Chief Executive Carrie Lam has accused critics of the impending national security law of going against the interests of local residents. Her comments come on the first anniversary of what organisers said was a ‘two million’ protest in Hong Kong history.
“I urge those who have been resorting to demonising and stigmatising [the law] to stop. When they do this, they are pitching themselves against Hong Kong residents, who want stability again – they want a safe environment, work and life,” she said on Tuesday ahead of her weekly Executive Council meeting.
“The common goal must be for Hong Kong to resume stability. It has been said the law will only to target a handful of people who are acting in a way that undermines national security,” she added. “We are talking about protecting the vast majority of Hong Kong people and their legitimate rights and interests.”
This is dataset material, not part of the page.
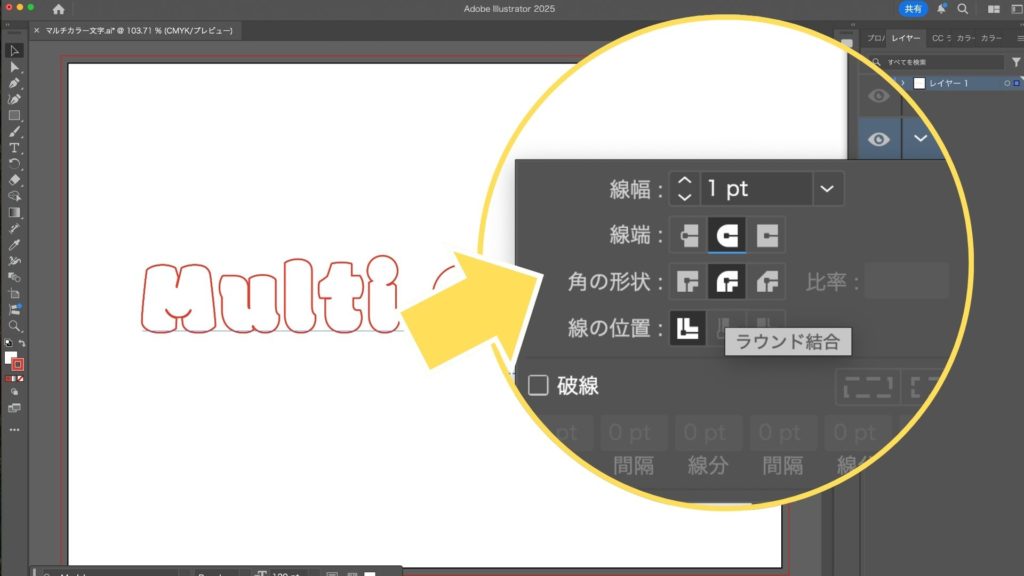Choose the miter join corner icon
Viewport: 1024px width, 576px height.
pos(688,282)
Her comments came exactly one year after crowds took to the streets to oppose an ill-fated government proposal to draw up an extradition agreement with mainland China. The bill sparked months of sometimes violent protests against the city’s dwindling freedoms and police behaviour.
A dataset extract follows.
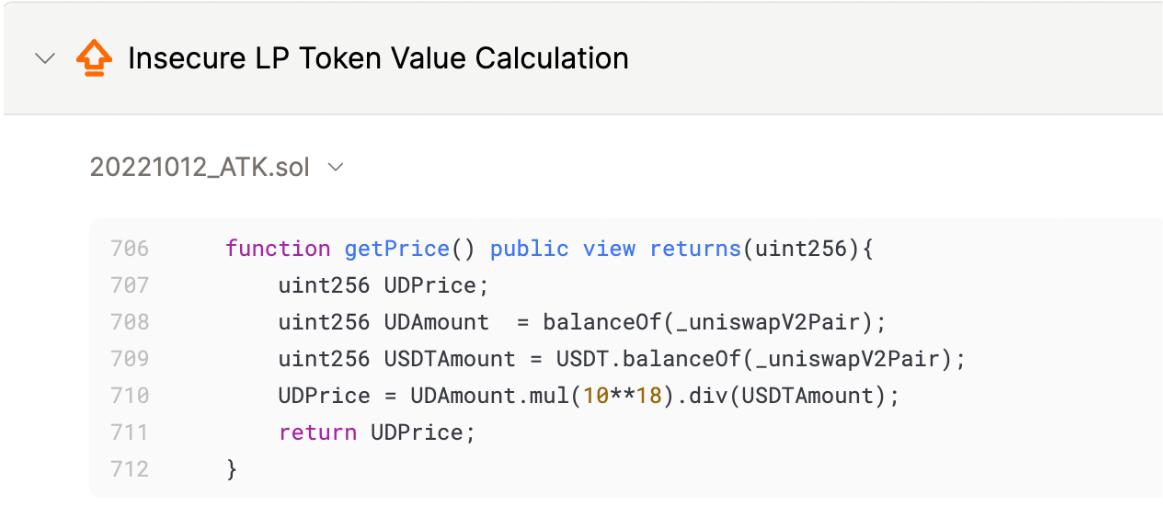Click the Insecure LP Token Value Calculation title
This screenshot has width=1163, height=506.
tap(378, 59)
China’s parliament last month approved plans to usher in sweeping legislation criminalising subversion, secession, foreign interference and terrorism in Hong Kong – without local legislative oversight. Democrats and activists are concerned that protest rights, free speech and the city’s rule of law may be threatened.
Lam threw her weight behind a statement from Deng Zhonghua, deputy director of the cabinet-level Hong Kong and Macau Affairs Office, saying the law would largely “not be retroactive,” but she stopped short of expanding further.
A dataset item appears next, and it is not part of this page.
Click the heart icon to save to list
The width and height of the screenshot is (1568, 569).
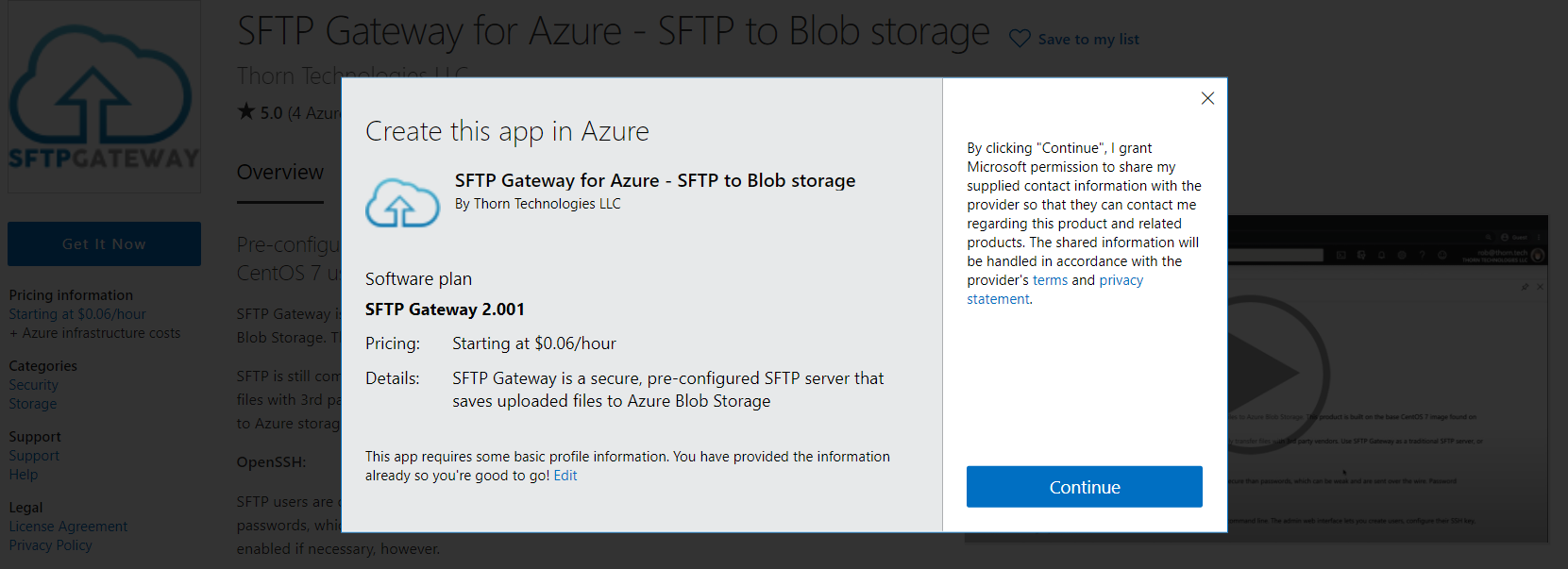click(x=1020, y=39)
“Without the details about the provisions in the legislation, and how they are going to be applied, it is not possible and not appropriate because I’m not party to the lawmaking institution to comment on the individual comments made by my mainland counterparts,” she said.
In a video message on Monday night, Lam condemned protesters and urged Hongkongers to support the security law. “Over the past year, the Hong Kong community has been traumatised. Violence by rioters has escalated, with illegal firearms and explosives posing a terrorist threat,” she said.